Whenever one of the two Turbine First Stage pressure transmitters is above the permissive setpoint, or two-out-of-four Power Range Neutron Detectors is above the permissive setpoint, the plant load high P-7 permissive, is generated. This permissive enables the low pressurizer pressure, high pressurizer water level, low RCS flow, and RCP low shaft speed reactor trips at power. Should both of the Turbine First Stage pressure transmitters fail low as a result of a harsh environment in the Turbine Building such that they no longer indicate first stage
Serial No. 07-0834C Docket No. 50-423 Attachment, Page 7 of 7 pressure above the permissive setpoint, the Power Range Neutron Detectors will continue to provide the P-7 permissive, thereby, enabling these trips.

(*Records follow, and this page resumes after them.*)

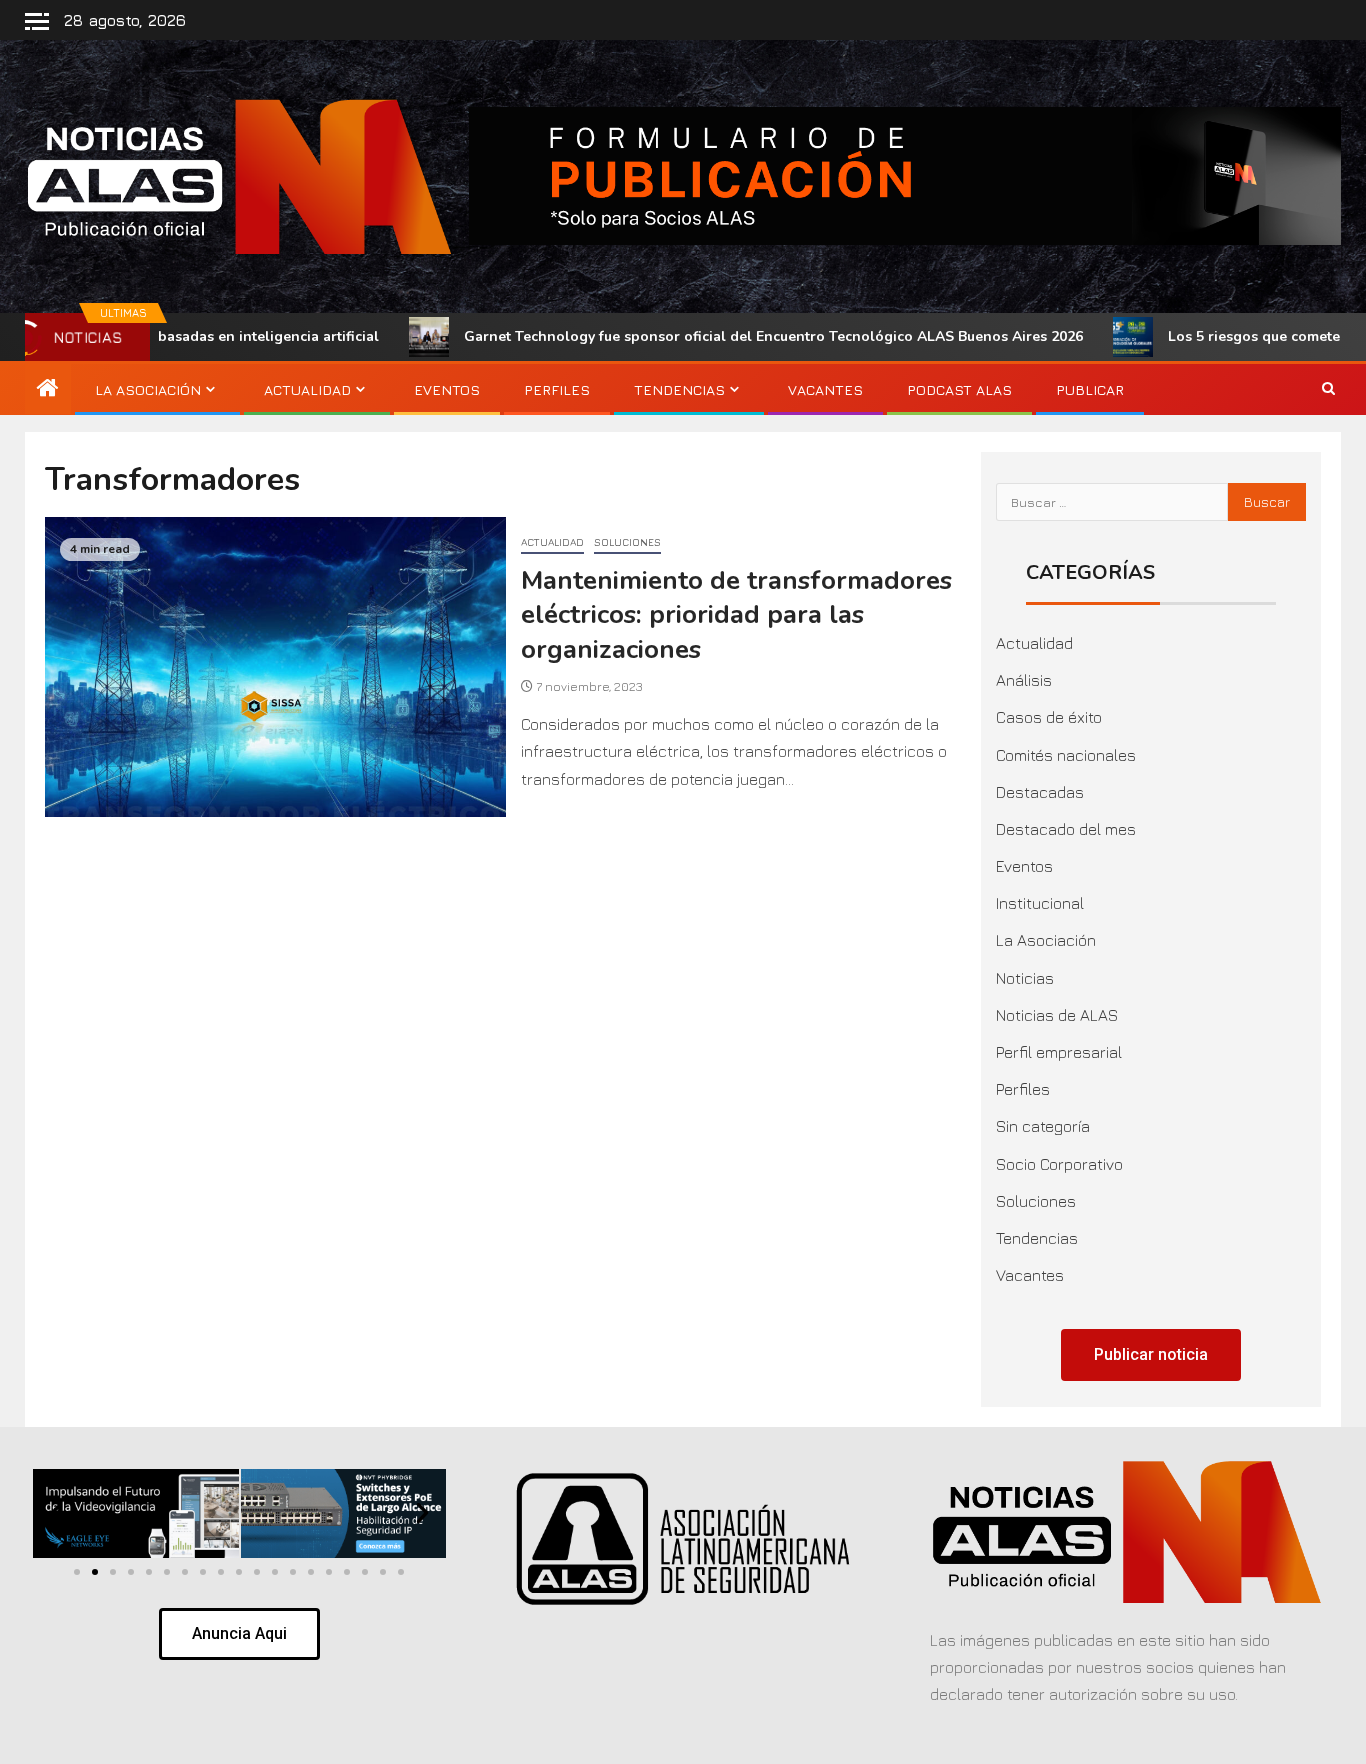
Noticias (1025, 978)
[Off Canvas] (37, 21)
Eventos (447, 389)
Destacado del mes (1066, 829)
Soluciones (627, 542)
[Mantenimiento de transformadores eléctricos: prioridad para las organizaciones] (275, 667)
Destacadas (1040, 792)
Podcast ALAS (959, 389)
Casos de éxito (1049, 717)
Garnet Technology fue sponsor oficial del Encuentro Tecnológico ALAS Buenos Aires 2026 (692, 336)
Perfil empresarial (1059, 1052)
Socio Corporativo (1059, 1164)
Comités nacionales (1066, 755)
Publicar (1090, 389)
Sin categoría (1043, 1126)
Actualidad (307, 389)
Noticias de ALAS (1057, 1015)
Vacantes (825, 389)
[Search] (1328, 389)
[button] (56, 1513)
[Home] (48, 389)
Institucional (1040, 903)
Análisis (1024, 680)
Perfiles (557, 389)
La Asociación (148, 389)
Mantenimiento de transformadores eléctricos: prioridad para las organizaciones (736, 615)
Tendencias (679, 389)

Based upon the above, the First Stage Pressure transmitters will be maintained as Nuclear Safety Related, Category I, but no longer need to remain qualified under the MPS3 EQ program.
Main Steam Turbine Stop Valve Position Switches The Main Steam Turbine Stop Valve position switches provide a reactor trip, a plant process computer input, position indication lights, and a position alarm in the control room. The closure of the valves results in a turbine trip and the reactor trip resulting from valve position change is an anticipatory non-safety related trip that is not credited in any accident analysis. The indications and alarms are non-safety related.
The qualification of the Main Steam Turbine Stop Valve position switches had been based on being associated with the safety related reactor trip circuits. The switches are electrically isolated from the reactor trip circuits and do not perform any safety related functions. Because the SPU amendment proposes to eliminate EQ temperature monitoring from the MPS3 Turbine Building it is necessary to downgrade these limit switches to non-EQ.